Prefazione di Roberto Perotti al volume di Marco Ponti “Per una politica dei trasporti“
Lo confesso: sono un pendolare. Da venti anni prendo il treno da e per Milano. Qualche decina di chilometri di una linea praticamente dedicata fino a Monza: i treni vanno avanti e indietro su quella linea, niente incroci o “nodi ferroviari”. Non credo di essere in vita mia mai arrivato in orario. Dopo anni di lavori la linea è stata anche raddoppiata, eliminando alcune tratte a binario singolo. Non ho statistiche, ma la mia impressione è che i ritardi siano aumentati. Non so chi paga il biglietto, perché il controllore si vede una volta su dieci. E mentre una volta doveva solo punzonare un biglietto cartaceo, ora per ogni biglietto elettronico ci mette un tempo infinito. Le toilette sono imbarazzanti. Si attraversano stazioni che sembrano discariche bombardate. Ogni tanto sulla linea arriva qualche treno nuovo di pacca: mi è capitato di rivederli poco dopo completamente ricoperti di graffiti, dalla motrice all’ultima carrozza, decine di metri ininterrotti di imbrattamenti che neanche si vede più fuori dai finestrini. E mi chiedo: per un lavoro del genere ci vogliono ore o giorni, è semplicemente impossibile non riuscire a impedirlo, se solo si vuole. E poi la fatidica domanda: “questi non sanno fare funzionare decentemente delle linee dedicate che ogni giorno trasportano al lavoro – non alla spiaggia – centinaia di migliaia di persone, non sanno proteggere dei treni in deposito da pochi ragazzini vandali, ma vogliono investire miliardi per altavelocizzare linee su cui non viaggia quasi nessuno?”
Col tempo ho imparato a trasformare la “rabbia dei pendolari” (una patologia che Freud e Jung ignoravano ma che gli psicologi moderni dovrebbero indagare) in rassegnazione. Poi capitano libri come questo, che risvegliano antiche passioni che si credevano sopite. Per persone come noi, sono manna dal cielo.
Se c’è una costante di questo libro è il richiamo ad una seria analisi costi–benefici in materia di trasporti, a una politica economica basata sui dati (“evidence-based policymaking”, ma di questi tempi meglio limitarsi all’italiano). Nella mia breve esperienza romana ho visto da vicino come tante decisioni, in materia di trasporti e non, venissero prese con il metodo del dito bagnato: leccarsi la punta dell’indice, metterlo all’aria per capire dove tira il vento, e stanziare (o più spesso promettere di stanziare) miliardi nel giro di pochi minuti.

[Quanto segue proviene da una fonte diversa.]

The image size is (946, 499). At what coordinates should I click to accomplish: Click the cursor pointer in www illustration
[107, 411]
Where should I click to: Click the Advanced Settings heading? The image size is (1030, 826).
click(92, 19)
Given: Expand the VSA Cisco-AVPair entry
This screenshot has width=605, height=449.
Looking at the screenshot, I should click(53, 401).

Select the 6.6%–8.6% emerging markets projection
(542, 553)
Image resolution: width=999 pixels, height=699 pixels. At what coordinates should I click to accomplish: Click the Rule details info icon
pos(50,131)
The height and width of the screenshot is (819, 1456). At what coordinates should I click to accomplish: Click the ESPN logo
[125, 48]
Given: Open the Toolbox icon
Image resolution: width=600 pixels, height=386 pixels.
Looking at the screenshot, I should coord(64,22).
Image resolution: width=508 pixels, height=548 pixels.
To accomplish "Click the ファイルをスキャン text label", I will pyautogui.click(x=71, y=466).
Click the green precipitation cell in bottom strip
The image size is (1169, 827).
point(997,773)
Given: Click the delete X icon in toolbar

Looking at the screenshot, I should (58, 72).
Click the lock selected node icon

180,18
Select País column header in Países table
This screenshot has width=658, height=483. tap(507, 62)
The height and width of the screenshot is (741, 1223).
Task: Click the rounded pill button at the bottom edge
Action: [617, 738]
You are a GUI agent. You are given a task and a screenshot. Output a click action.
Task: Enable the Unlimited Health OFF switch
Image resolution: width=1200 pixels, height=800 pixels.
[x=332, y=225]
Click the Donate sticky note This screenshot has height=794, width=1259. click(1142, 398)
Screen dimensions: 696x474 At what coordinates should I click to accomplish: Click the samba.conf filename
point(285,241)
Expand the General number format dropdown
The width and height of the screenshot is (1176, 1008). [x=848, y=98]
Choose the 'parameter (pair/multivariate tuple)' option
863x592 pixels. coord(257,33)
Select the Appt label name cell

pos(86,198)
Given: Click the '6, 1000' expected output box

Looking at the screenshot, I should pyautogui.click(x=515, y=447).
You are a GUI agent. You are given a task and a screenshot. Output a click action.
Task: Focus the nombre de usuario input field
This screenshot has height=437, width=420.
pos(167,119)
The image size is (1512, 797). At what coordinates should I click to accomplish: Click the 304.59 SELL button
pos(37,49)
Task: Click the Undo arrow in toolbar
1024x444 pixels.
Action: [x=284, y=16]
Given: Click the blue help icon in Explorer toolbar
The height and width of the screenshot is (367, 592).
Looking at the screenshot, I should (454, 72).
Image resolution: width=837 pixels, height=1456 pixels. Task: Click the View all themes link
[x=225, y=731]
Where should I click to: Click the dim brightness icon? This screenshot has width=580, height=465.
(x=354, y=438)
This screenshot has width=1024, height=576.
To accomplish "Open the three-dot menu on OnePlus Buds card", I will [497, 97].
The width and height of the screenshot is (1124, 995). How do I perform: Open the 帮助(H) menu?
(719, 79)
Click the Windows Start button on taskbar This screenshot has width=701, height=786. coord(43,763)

La tipica risposta a questo richiamo a tenere i piedi per terra sono frasi del tipo: “il vostro è un atteggiamento da secchioni, da accademici che vivono nella loro turris eburnea (il latino è ben accetto e anzi incoraggiato, a ricordo dei fasti passati): la politica economica è fatta anche di visioni, di simboli, di orgoglio; di contatti con il territorio, con la gente, e tutti i sindaci della zona ci dicono che il Ponte sullo Stretto sarebbe utilissimo; i numeri sono secondari”. Nella interpretazione più benevola questa risposta riflette l’atteggiamento di persone benintenzionate ma un po’ ignoranti, o troppo pigre per informarsi seriamente, che per o più seguono la moda e il pensiero politicamente corretto. In quella intermedia è l’atteggiamento di chi ignora che ogni spesa ha un’alternativa, che tutto è bello e utile sulla carta ma magari quei soldi potrebbero essere destinati a qualcosa di più bello e utile; che se offri delle caramelle gratis a dei bambini ti diranno sempre che è un’ottima idea. Nell’interpretazione più malevola è la scusa del nuovo ministro dei trasporti del nuovo governo di turno per spendere soldi dove prende più voti, o dove spera di ingraziarsi più elettori.
Gli autori del libro sono consapevoli che i dati e una seria analisi costi-benefici non saranno mai completamente dirimenti in ogni situazione. Persone competenti e in buona fede possono dissentire su come interpretare gli stessi dati, su come impostare un’analisi costi- benefici, e quali conclusioni trarne. Nessuna persona intelligente, e tantomeno gli autori di questo libro, sosterrà mai l’illusione positivista che dati, numeri e un approccio serio metteranno tutti d’accordo. E tutti siamo consapevoli che la politica ha le sue regole, e che è perfettamente legittimo – oltreché inevitabile – che un politico insegua i voti.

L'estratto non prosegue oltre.